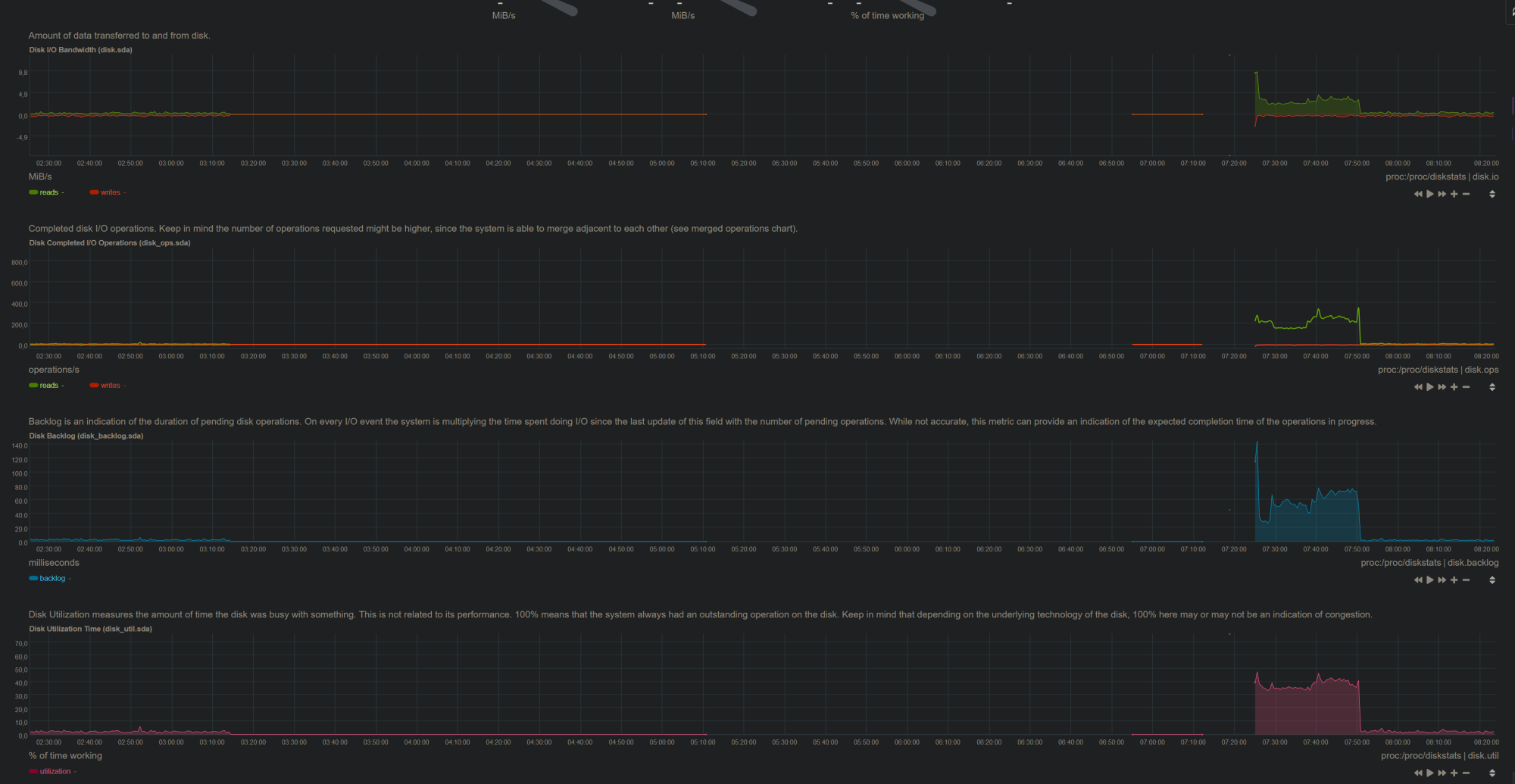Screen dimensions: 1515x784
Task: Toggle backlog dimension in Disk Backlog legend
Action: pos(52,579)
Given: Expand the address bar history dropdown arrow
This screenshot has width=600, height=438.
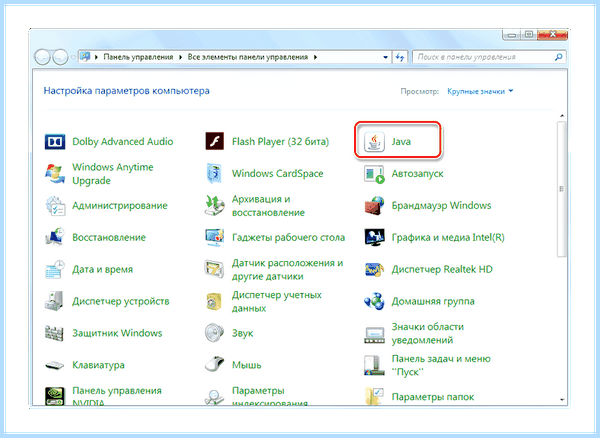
...
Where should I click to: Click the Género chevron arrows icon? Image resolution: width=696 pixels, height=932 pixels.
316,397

• _Given task_: Reproduce word for word the lines starting at the one containing "Screen dimensions: 1515x784" and ending at the one containing "This screenshot has width=600, height=438.", omitting any pictures.

• _Completed exercise_:
Screen dimensions: 1515x784
Task: Toggle backlog dimension in Disk Backlog legend
Action: pos(52,579)
Given: Expand the address bar history dropdown arrow
This screenshot has width=600, height=438.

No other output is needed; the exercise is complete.